The story of the AutoCarrot

Power Overwhelming 2024-06-03

1. Glazed carrots

Okay. Imagine you’re, like, trying to make glazed carrots or something.

Maybe a really simplified recipe looks something like:

  1. Cut your carrots into suitably sized pieces with a knife.
  2. Use a measuring spoon to get the right amount of oil, sugar, salt, etc.
  3. Throw the carrots and other ingredients into a frying pan.
  4. Serve the carrots on a plate.

You’ll notice that there were a bunch of different tools you used. The knife was used to cut the carrots into pieces. The measuring spoon was used to get the right amounts of other ingredients. And the plates are just there for the presentation of your dish. All these tools are things you see in any kitchen, but they do a single, completely unrelated thing.

Now imagine someone asks you:

I’m confused, why do people use a measuring spoon for cooking? Why not just use a frying pan?

If someone asks this question, then it indicates something is really wrong with their understanding of cooking. The English idiom “comparing apples and oranges” would be an understatement. It makes no sense to try to use a frying pan “instead” of a measuring spoon; it’s practically a type-error.

2. Introducing the AutoCarrot

You might be incredulous anyone could ask a question as nonsensical as the example I just gave. But that’s because most people have used a measuring spoon or frying pan sometime in their life, so it’s obvious to them that a measuring spoon and a frying pan are not interchangeable.

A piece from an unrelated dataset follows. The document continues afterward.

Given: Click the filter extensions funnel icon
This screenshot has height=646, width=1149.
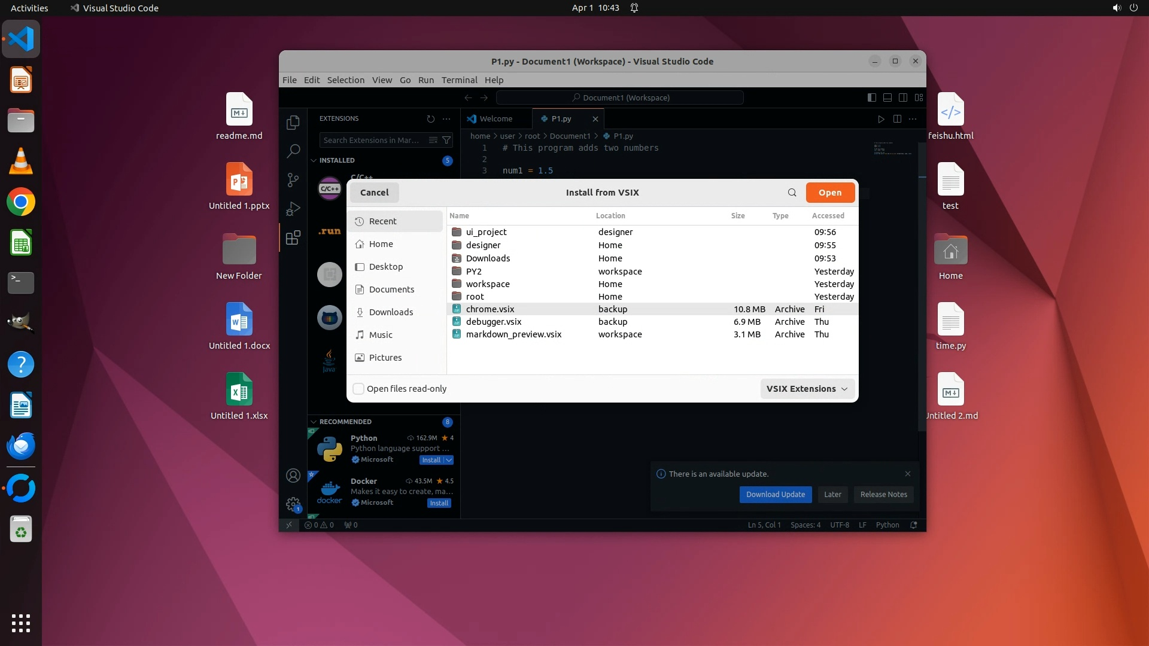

Now imagine instead that we lived in a world where you had the AutoCarrot, which was this big box sort of like a laundry machine. The AutoCarrot had a big opening at the top and all you had to do was dump in the carrots from your fridge. It comes pre-installed with a lot of oil, sugar, and salt. The AutoCarrot would automatically cut the carrots for you, add in the right amount of other ingredients, cook them at low heat, and even 3D-print a plate for you to serve the glazed carrots on.

… Actually that sounds kinda nice. Why do four steps when you can do one? NEW STARTUP IDEA LET’S GO.

3. What do you mean you didn’t read the manual?

Imagine the AutoCarrot works great!

At first.

Then one day you decide you want carrots to be less salted. But you’ve never seen a measuring spoon in your life, you’ve only used the AutoCarrot, so you do the only thing you know how to do and send an all-caps email: “HEY EVAN I WANT MY CARROTS TO BE LESS SALTY BUT I CAN’T FIGURE OUT WHAT DIAL ON THIS MACHINE TO USE IS IT THIS FAHRENHEIT ONE????? PLEASE HELP URGENT”.

Or maybe the AutoCarrot ran out of the pre-installed cooking oil, so the carrots aren’t cooking and just burn instead. But you don’t know what cooking oil is, and have no idea what would cause food to get burnt, so you just throw the whole machine out and buy a new AutoCarrot instead of buying a bottle of olive oil for 3 bucks.

And then you wonder why the chefs at actual restaurants are so snobby and keep saying you should be using a measuring spoon and frying pan separately instead of the 350-dollar AutoCarrot you bought on Amazon.com. Geez, don’t they know you have better things to do than learn how to cook? So many extra steps! So much complexity! The chefs are clearly just showing off.

Like, what, you’re telling me I should cut the carrots myself? By hand? And I have to buy my own knife for that? Sheesh! It’s not like you want Michelin-star level carrots, you just want to eat. You’re happy with the AutoCarrot.

4. This is all a metaphor

I work with math students who use LaTeX, and the LaTeX analog of the AutoCarrot has taken over.